PCOS and Pregnancy
By Dr. Kate Dudek
Having PCOS can make it difficult to conceive. In fact, PCOS is one of the main causes of infertility today. Approximately one third of couples who seek help for infertility find that it is due to anovulation and 80% of these cases are directly associated with PCOS. The good news however, is that the symptoms of PCOS are manageable and can quite often be fully reversed by implementing diet and lifestyle changes.
The main pregnancy complications reported to affect women with PCOS are hypertension, pre-eclampsia and gestational diabetes. A direct correlation between PCOS and increased risk of miscarriage has not been identified, however, women with a high BMI are at greater risk of miscarrying and obesity is a common comorbidity of PCOS. Women with a high BMI are strongly recommended to lose weight prior to attempting to conceive.

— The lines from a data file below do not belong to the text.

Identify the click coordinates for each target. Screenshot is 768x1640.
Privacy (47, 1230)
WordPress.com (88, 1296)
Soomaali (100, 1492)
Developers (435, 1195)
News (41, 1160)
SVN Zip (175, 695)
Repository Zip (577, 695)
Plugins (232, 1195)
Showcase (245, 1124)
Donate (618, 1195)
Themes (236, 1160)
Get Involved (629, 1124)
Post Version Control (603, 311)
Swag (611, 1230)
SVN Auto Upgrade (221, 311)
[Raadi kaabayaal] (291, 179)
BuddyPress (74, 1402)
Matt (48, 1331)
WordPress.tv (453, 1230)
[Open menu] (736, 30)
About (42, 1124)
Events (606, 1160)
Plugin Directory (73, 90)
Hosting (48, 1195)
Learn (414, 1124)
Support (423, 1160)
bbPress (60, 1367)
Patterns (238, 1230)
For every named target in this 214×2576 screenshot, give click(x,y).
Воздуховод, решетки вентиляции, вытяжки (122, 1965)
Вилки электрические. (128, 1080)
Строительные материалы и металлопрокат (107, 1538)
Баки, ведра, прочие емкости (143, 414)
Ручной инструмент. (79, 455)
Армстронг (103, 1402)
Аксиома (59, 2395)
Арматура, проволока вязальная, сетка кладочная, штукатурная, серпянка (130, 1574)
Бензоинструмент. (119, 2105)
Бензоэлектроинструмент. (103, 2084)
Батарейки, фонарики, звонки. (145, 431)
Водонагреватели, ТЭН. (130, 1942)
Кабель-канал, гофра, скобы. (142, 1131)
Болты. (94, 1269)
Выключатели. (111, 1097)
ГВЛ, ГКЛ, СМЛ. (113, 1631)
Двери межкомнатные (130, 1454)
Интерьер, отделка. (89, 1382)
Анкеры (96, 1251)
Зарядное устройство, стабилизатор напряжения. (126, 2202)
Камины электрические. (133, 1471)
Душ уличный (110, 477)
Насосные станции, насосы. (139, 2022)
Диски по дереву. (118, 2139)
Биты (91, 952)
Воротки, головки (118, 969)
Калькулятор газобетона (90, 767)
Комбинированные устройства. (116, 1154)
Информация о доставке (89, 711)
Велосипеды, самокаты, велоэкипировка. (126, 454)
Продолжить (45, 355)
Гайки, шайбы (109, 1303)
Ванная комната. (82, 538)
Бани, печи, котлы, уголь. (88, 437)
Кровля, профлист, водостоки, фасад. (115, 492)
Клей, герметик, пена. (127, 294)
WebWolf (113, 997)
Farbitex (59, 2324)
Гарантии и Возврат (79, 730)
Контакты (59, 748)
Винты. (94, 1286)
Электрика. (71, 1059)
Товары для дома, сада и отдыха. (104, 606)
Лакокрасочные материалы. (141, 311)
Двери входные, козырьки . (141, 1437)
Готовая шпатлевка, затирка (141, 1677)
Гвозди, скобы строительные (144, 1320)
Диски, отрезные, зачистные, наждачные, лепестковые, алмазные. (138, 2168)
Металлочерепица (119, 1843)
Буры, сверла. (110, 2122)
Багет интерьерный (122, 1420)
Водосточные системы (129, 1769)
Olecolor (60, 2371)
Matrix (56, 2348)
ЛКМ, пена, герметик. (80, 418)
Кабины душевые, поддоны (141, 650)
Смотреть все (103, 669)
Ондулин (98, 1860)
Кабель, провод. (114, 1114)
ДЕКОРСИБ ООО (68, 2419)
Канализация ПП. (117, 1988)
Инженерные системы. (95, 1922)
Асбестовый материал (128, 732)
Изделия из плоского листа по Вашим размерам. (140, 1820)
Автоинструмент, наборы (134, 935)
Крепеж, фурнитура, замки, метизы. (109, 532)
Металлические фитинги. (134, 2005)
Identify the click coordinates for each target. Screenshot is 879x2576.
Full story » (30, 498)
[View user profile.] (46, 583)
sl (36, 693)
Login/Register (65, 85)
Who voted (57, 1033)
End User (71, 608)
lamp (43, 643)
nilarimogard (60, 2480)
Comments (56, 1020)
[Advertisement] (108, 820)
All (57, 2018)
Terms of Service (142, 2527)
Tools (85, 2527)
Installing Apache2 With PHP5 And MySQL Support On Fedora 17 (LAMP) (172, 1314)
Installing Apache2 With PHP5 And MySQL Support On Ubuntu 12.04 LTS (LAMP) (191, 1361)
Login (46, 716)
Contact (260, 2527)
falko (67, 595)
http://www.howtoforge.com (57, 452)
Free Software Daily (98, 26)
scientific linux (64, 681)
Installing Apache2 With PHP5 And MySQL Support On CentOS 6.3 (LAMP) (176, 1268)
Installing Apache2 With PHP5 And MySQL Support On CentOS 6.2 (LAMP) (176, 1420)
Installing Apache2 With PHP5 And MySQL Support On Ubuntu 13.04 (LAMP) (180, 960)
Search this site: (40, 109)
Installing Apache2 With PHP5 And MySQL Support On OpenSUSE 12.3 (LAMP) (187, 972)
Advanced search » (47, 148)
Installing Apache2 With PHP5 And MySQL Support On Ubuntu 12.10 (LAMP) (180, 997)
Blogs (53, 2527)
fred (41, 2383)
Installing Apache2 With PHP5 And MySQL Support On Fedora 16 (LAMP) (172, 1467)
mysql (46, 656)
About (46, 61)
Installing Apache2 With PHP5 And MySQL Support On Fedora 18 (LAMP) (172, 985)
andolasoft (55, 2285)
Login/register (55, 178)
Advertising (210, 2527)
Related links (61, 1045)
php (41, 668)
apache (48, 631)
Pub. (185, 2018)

PCOS is not a simple condition; it is a syndrome, with a range of symptoms. It is widely recognised that of the three predominant clinical symptoms (hyperandrogenism, anovulation and polycystic ovaries), two of the three must be present for an accurate diagnosis to be made. The different phenotypes have differing risk rates for adverse pregnancy outcomes. Women who experience anovulatory cycles will struggle to conceive naturally; without ovulation pregnancy cannot occur. For these women, identifying the reason why they are not ovulating and implementing lifestyle changes to rectify this may be sufficient to restore fertility. For those women who are morbidly obese (BMI >40), pharmacological ovulation induction will not usually be attempted until attempts are made to reduce BMI through diet and lifestyle changes.
Women who experience irregular cycles have a 5-fold increased risk of adverse pregnancy outcomes, including gestational diabetes and preterm birth. Low progesterone levels, a sign of anovulation, are also a risk factor for miscarriage. Hyperandrogenic women, whose condition is confirmed biochemically by the presence of increased circulating androgens, have a 4-fold increased risk of adverse pregnancy outcome. Women who show dermatological signs of the condition (acne, hirsutism, male-pattern baldness), but not increased testosterone levels are at lower risk of pregnancy complications. Thus, it appears to be the higher levels of circulating male hormones which result in the increased risk. High androgen levels not only adversely affect the early stages of embryo implantation and placental formation, but also increase the risk of preeclampsia and reduced birth weight, possibly due to reduced nutrient transfer through the placenta.
One of the major problems with the management of PCOS is that it is a multi-factorial condition, with genes, hormones, the environment and inflammation all thought to play a role in its pathogenesis. Unfortunately, the infertility that accompanies the condition is also highly variable, often involving several coinciding factors. For example, as described above, women with PCOS often struggle with their weight, they are also often insulin resistant, both of which increase the risk of pregnancy complications. They may have chronic low-grade inflammation and/or placental abnormalities affecting nutrient transfer. Finally, a significant proportion will undergo additional infertility treatment, which in itself is a risk factor, not only for gestational diabetes, hypertension and preeclampsia, but also for multiple births.
Further work is required to assess the long-term health implications for children born to mothers with PCOS. The risks regarding premature birth and low/high birth weight are already understood, but any impact on their future metabolic or reproductive health is inconclusive. Certainly there is a genetic component to PCOS, so females could inherit a predisposition to the condition from their mothers.